/nomad-bench

Primary LanguageGoMozilla Public License 2.0MPL-2.0

nomad-bench

This repository contains the code used to provision the infrastructure used to run tests and benchmarks against Nomad test clusters.

Nomad test clusters are a set of servers with hundreds or thousands of simulated nodes, which are created using nomad-nodesim. The Nomad server processes are not simulated and are expected to run on their own hosts, mimicking real world deployments. The Nomad servers are the focus of benchmarking and load testing.

Repository Structure

The nomad-bench repository contains a number of components that work together to create the benchmarking and load testing environment.

Infra

The infra directory contains code which manages and handles deployed cloud environments, and is partitioned by AWS region.

Shared

The shared directory contains reusable Terraform modules, Ansible roles and collections, and Nomad job specifications.

Tools

The tools directory hosts our custom written Go tools which are aimed at running and recording benchmarking experiments. Please see the nomad-load readme and nomad-metrics readme files for more information on each tool and how to run it.

Getting Started

To run this project you needs the following tools installed in your machine:

The project also needs an AWS account where the infrastructure will be built and run. The resources used have a non-trivial monetary cost associated.
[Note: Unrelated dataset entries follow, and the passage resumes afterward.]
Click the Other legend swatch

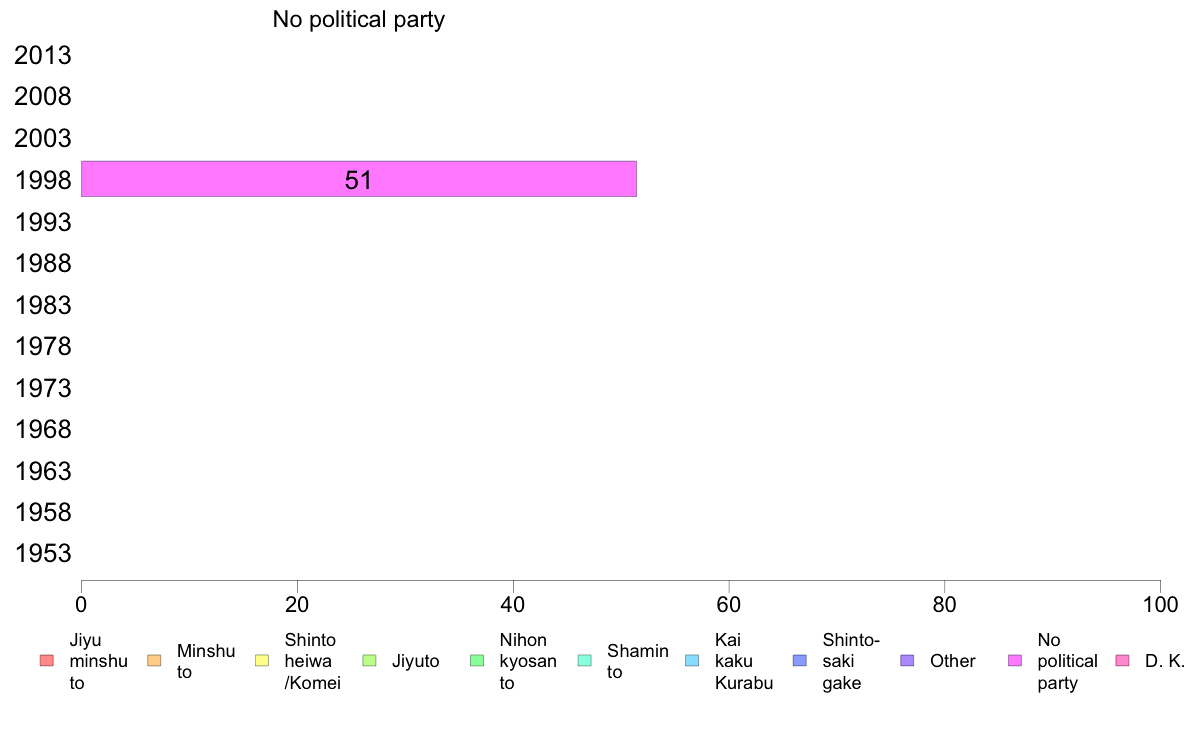tap(908, 660)
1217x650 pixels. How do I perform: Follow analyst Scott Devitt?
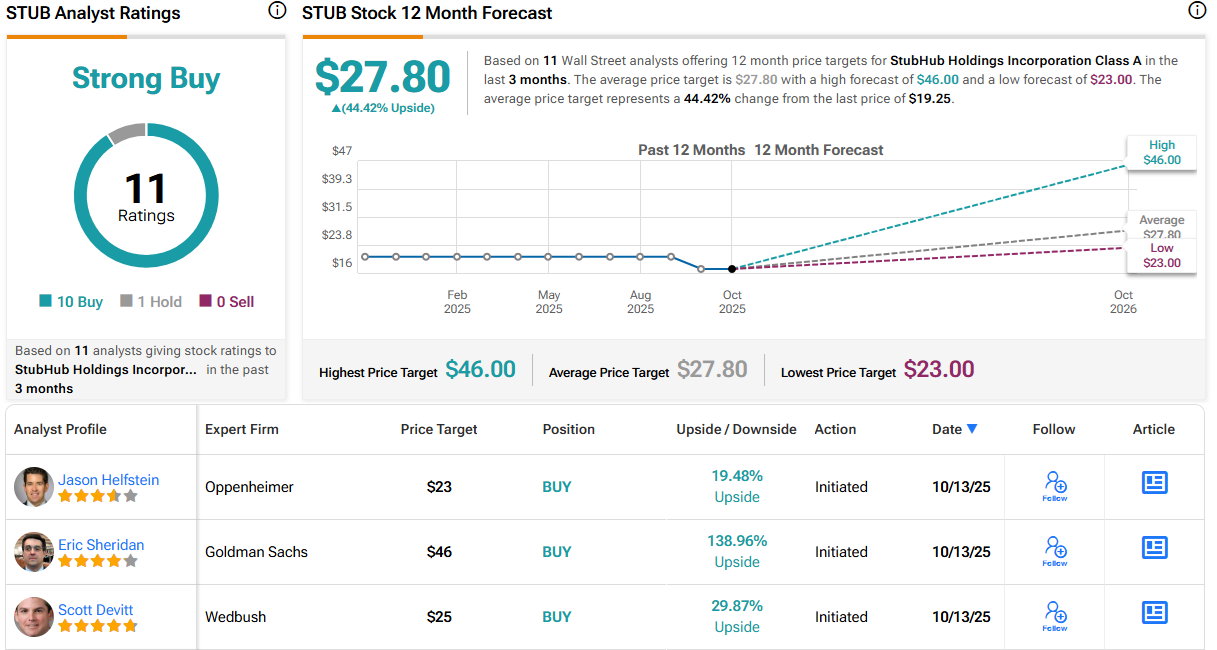(1054, 616)
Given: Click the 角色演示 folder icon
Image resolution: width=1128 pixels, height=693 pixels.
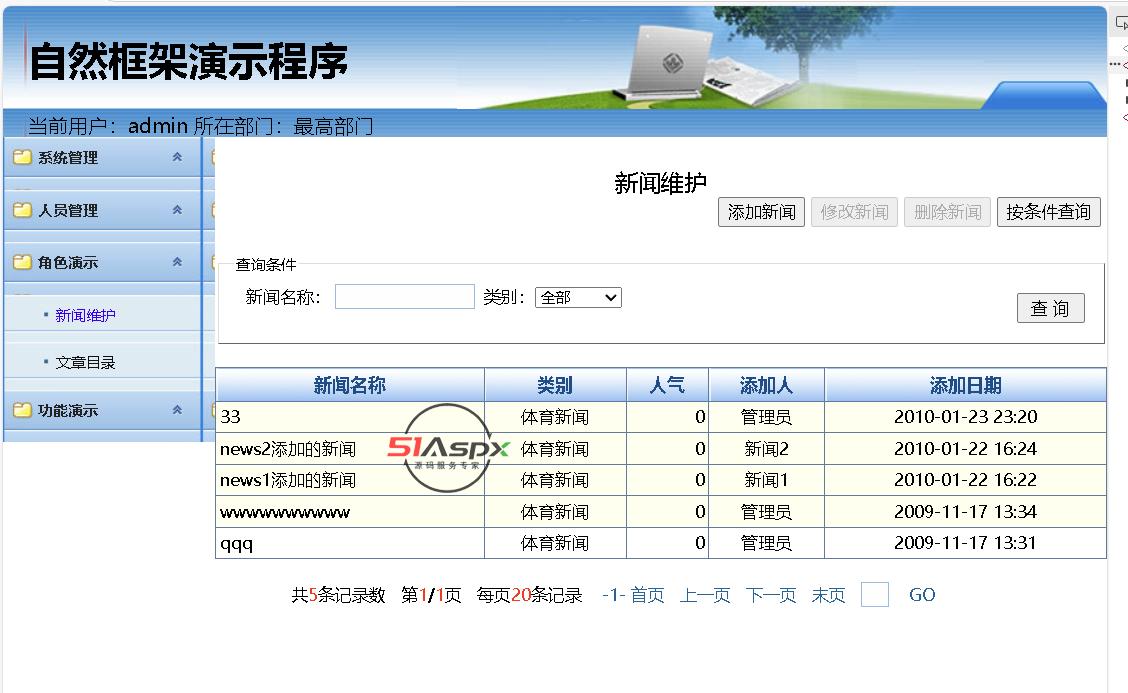Looking at the screenshot, I should 22,262.
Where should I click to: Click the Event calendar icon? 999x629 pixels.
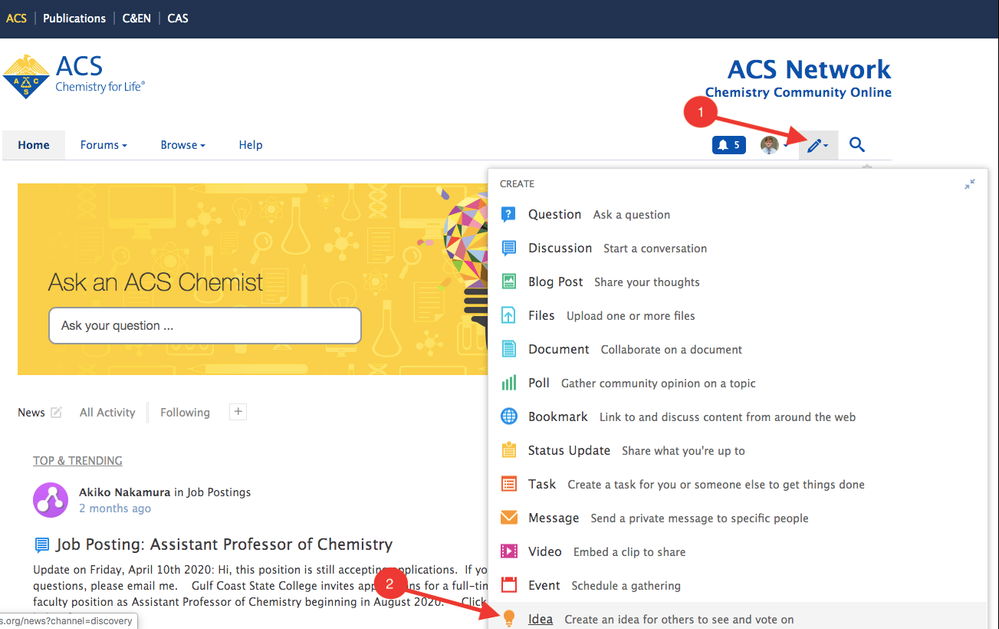pos(509,585)
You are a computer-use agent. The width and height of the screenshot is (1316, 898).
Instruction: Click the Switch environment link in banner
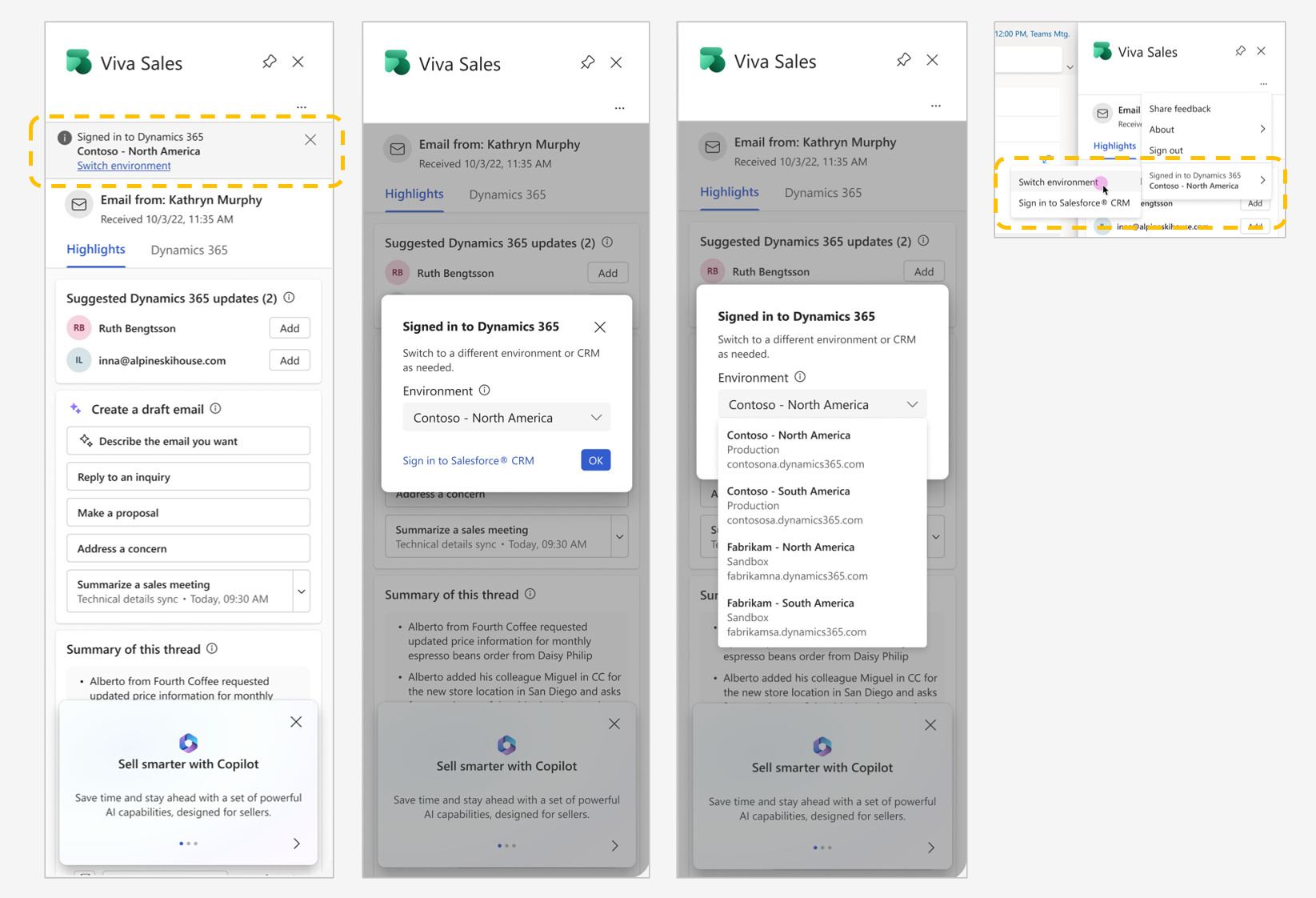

(Optional) Create a Python Virtual Environment

Virtual environments allow you to isolate Python package installation for specific projects.

Create and activate a virtual environment in the ./shared/ansible directory.

cd ./shared/ansible
python -m venv .venv
source .venv/bin/activate
cd ../../

Install Dependencies

Run the make deps target from the root to install the dependencies.

make deps

Provision Core Infrastructure

Navigate to the ./infra/eu-west-2/core directory and edit the empty variables within the terraform.tfvars file to match you requirements and environment setup.

Once customizations have been made, Terraform can be used to build the infrastructure resources.

terraform init
terraform plan
terraform apply --auto-approve

Once the infrastructure has been provisioned, you can extract the mTLS and SSH materials from the Terraform state. Following the command will detail which files are written to your local machine.

make

With the infrastructure is provisioned, run Ansible to configure the base components. This includes Nomad.

cd ./ansible && ansible-playbook ./playbook.yaml && cd ..

Since the cluster was just created, the Nomad ACL system must be bootstrapped. The result Nomad ACL token is written to ./ansible/nomad-token.

cd ./ansible && ansible-playbook --tags bootstrap_acl ./playbook_server.yaml && cd ..

Configure Nomad

The base infrastructure has been provisioned, now we need to configure some Nomad resources. From the ./infra/eu-west-2/core directory, print the Terraform output and export the NOMAD_* environment variables.

terraform output message

We will also need to export the NOMAD_TOKEN environment variable using the bootstrap token which can be found within ./ansible/nomad-token.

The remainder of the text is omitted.